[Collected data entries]
- - -

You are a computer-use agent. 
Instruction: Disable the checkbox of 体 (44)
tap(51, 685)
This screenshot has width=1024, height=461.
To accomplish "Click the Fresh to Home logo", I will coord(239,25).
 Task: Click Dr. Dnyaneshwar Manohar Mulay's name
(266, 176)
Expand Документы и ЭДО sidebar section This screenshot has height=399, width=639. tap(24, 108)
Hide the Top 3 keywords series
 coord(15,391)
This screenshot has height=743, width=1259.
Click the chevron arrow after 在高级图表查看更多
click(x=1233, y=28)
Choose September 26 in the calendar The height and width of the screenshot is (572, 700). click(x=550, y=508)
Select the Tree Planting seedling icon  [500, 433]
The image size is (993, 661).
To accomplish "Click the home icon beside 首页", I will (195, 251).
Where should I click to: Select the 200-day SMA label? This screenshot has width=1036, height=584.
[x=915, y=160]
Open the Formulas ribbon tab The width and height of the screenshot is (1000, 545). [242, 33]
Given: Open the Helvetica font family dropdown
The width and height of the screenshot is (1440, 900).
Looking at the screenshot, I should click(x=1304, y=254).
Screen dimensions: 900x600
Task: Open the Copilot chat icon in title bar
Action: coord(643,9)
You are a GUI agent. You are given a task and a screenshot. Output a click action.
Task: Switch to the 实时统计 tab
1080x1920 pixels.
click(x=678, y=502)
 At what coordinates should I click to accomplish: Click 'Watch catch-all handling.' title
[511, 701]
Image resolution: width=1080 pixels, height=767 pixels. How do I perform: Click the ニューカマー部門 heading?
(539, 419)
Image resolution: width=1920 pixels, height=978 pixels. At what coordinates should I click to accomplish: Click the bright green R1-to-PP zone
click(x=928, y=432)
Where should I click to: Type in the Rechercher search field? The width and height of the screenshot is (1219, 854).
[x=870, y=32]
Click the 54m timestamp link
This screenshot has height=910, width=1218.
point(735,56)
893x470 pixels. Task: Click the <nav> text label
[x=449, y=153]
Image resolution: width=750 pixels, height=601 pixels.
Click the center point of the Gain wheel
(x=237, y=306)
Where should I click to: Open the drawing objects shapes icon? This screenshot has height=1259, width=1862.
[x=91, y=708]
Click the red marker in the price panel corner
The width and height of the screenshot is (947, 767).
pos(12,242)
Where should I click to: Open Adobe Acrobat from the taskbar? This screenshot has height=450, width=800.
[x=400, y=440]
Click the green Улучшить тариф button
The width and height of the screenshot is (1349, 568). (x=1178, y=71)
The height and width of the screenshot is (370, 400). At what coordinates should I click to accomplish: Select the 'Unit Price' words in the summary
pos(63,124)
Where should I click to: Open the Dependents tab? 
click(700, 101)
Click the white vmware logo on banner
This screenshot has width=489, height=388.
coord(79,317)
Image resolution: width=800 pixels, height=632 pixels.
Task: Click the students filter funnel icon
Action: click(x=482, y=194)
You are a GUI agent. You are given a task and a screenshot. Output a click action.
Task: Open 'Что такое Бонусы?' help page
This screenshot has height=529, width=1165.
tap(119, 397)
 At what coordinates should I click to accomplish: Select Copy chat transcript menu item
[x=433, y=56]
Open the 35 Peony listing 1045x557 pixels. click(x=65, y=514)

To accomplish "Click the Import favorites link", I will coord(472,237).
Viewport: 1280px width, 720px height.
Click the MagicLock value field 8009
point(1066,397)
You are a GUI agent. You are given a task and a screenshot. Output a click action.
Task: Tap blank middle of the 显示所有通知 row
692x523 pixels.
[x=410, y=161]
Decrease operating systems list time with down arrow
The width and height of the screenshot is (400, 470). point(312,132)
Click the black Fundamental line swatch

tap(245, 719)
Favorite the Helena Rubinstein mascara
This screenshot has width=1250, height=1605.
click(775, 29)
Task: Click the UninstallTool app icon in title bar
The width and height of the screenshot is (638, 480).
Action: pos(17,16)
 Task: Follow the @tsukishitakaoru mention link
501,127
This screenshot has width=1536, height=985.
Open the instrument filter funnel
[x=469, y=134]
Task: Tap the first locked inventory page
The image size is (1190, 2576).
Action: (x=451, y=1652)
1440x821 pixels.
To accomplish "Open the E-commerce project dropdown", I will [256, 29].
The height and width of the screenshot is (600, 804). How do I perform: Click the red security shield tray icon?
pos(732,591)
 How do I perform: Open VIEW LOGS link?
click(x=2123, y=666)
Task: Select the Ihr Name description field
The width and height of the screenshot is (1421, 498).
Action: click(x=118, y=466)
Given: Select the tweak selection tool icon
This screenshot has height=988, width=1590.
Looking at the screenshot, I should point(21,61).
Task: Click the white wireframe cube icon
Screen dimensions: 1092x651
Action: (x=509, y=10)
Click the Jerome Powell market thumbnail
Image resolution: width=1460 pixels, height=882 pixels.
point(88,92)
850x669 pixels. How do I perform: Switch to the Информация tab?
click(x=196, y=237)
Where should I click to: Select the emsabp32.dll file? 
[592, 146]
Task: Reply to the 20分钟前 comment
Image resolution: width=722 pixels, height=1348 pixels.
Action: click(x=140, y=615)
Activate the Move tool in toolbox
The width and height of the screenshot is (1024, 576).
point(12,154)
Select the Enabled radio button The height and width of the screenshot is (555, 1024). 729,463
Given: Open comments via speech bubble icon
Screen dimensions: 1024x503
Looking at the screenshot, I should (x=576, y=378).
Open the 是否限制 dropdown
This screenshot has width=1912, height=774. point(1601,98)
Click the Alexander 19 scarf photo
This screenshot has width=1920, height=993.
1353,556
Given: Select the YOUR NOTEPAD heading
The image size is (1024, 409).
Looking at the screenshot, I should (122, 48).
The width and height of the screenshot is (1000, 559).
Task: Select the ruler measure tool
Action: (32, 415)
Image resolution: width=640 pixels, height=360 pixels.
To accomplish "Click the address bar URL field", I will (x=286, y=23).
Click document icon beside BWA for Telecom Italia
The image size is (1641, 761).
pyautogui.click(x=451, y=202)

- - -

EXERCISE REQUIREMENTS: The expected response is the full data, reproduced exactly.

ANSWER TO THE PROBLEM:
You are a computer-use agent. 
Instruction: Disable the checkbox of 体 (44)
tap(51, 685)
This screenshot has width=1024, height=461.
To accomplish "Click the Fresh to Home logo", I will coord(239,25).
 Task: Click Dr. Dnyaneshwar Manohar Mulay's name
(266, 176)
Expand Документы и ЭДО sidebar section This screenshot has height=399, width=639. tap(24, 108)
Hide the Top 3 keywords series
 coord(15,391)
This screenshot has height=743, width=1259.
Click the chevron arrow after 在高级图表查看更多
click(x=1233, y=28)
Choose September 26 in the calendar The height and width of the screenshot is (572, 700). click(x=550, y=508)
Select the Tree Planting seedling icon  [500, 433]
The image size is (993, 661).
To accomplish "Click the home icon beside 首页", I will (195, 251).
Where should I click to: Select the 200-day SMA label? This screenshot has width=1036, height=584.
[x=915, y=160]
Open the Formulas ribbon tab The width and height of the screenshot is (1000, 545). [242, 33]
Given: Open the Helvetica font family dropdown
The width and height of the screenshot is (1440, 900).
Looking at the screenshot, I should click(x=1304, y=254).
Screen dimensions: 900x600
Task: Open the Copilot chat icon in title bar
Action: coord(643,9)
You are a GUI agent. You are given a task and a screenshot. Output a click action.
Task: Switch to the 实时统计 tab
1080x1920 pixels.
click(x=678, y=502)
 At what coordinates should I click to accomplish: Click 'Watch catch-all handling.' title
[511, 701]
Image resolution: width=1080 pixels, height=767 pixels. How do I perform: Click the ニューカマー部門 heading?
(539, 419)
Image resolution: width=1920 pixels, height=978 pixels. At what coordinates should I click to accomplish: Click the bright green R1-to-PP zone
click(x=928, y=432)
Where should I click to: Type in the Rechercher search field? The width and height of the screenshot is (1219, 854).
[x=870, y=32]
Click the 54m timestamp link
This screenshot has height=910, width=1218.
point(735,56)
893x470 pixels. Task: Click the <nav> text label
[x=449, y=153]
Image resolution: width=750 pixels, height=601 pixels.
Click the center point of the Gain wheel
(x=237, y=306)
Where should I click to: Open the drawing objects shapes icon? This screenshot has height=1259, width=1862.
[x=91, y=708]
Click the red marker in the price panel corner
The width and height of the screenshot is (947, 767).
pos(12,242)
Where should I click to: Open Adobe Acrobat from the taskbar? This screenshot has height=450, width=800.
[x=400, y=440]
Click the green Улучшить тариф button
The width and height of the screenshot is (1349, 568). (x=1178, y=71)
The height and width of the screenshot is (370, 400). At what coordinates should I click to accomplish: Select the 'Unit Price' words in the summary
pos(63,124)
Where should I click to: Open the Dependents tab? 
click(700, 101)
Click the white vmware logo on banner
This screenshot has width=489, height=388.
coord(79,317)
Image resolution: width=800 pixels, height=632 pixels.
Task: Click the students filter funnel icon
Action: click(x=482, y=194)
You are a GUI agent. You are given a task and a screenshot. Output a click action.
Task: Open 'Что такое Бонусы?' help page
This screenshot has height=529, width=1165.
tap(119, 397)
 At what coordinates should I click to accomplish: Select Copy chat transcript menu item
[x=433, y=56]
Open the 35 Peony listing 1045x557 pixels. click(x=65, y=514)

To accomplish "Click the Import favorites link", I will coord(472,237).
Viewport: 1280px width, 720px height.
Click the MagicLock value field 8009
point(1066,397)
You are a GUI agent. You are given a task and a screenshot. Output a click action.
Task: Tap blank middle of the 显示所有通知 row
692x523 pixels.
[x=410, y=161]
Decrease operating systems list time with down arrow
The width and height of the screenshot is (400, 470). point(312,132)
Click the black Fundamental line swatch

tap(245, 719)
Favorite the Helena Rubinstein mascara
This screenshot has width=1250, height=1605.
click(775, 29)
Task: Click the UninstallTool app icon in title bar
The width and height of the screenshot is (638, 480).
Action: pos(17,16)
 Task: Follow the @tsukishitakaoru mention link
501,127
This screenshot has width=1536, height=985.
Open the instrument filter funnel
[x=469, y=134]
Task: Tap the first locked inventory page
The image size is (1190, 2576).
Action: (x=451, y=1652)
1440x821 pixels.
To accomplish "Open the E-commerce project dropdown", I will [256, 29].
The height and width of the screenshot is (600, 804). How do I perform: Click the red security shield tray icon?
pos(732,591)
 How do I perform: Open VIEW LOGS link?
click(x=2123, y=666)
Task: Select the Ihr Name description field
The width and height of the screenshot is (1421, 498).
Action: click(x=118, y=466)
Given: Select the tweak selection tool icon
This screenshot has height=988, width=1590.
Looking at the screenshot, I should point(21,61).
Task: Click the white wireframe cube icon
Screen dimensions: 1092x651
Action: (x=509, y=10)
Click the Jerome Powell market thumbnail
Image resolution: width=1460 pixels, height=882 pixels.
point(88,92)
850x669 pixels. How do I perform: Switch to the Информация tab?
click(x=196, y=237)
Where should I click to: Select the emsabp32.dll file? 
[592, 146]
Task: Reply to the 20分钟前 comment
Image resolution: width=722 pixels, height=1348 pixels.
Action: click(x=140, y=615)
Activate the Move tool in toolbox
The width and height of the screenshot is (1024, 576).
point(12,154)
Select the Enabled radio button The height and width of the screenshot is (555, 1024). 729,463
Given: Open comments via speech bubble icon
Screen dimensions: 1024x503
Looking at the screenshot, I should (x=576, y=378).
Open the 是否限制 dropdown
This screenshot has width=1912, height=774. point(1601,98)
Click the Alexander 19 scarf photo
This screenshot has width=1920, height=993.
1353,556
Given: Select the YOUR NOTEPAD heading
The image size is (1024, 409).
Looking at the screenshot, I should (122, 48).
The width and height of the screenshot is (1000, 559).
Task: Select the ruler measure tool
Action: (32, 415)
Image resolution: width=640 pixels, height=360 pixels.
To accomplish "Click the address bar URL field", I will (x=286, y=23).
Click document icon beside BWA for Telecom Italia
The image size is (1641, 761).
pyautogui.click(x=451, y=202)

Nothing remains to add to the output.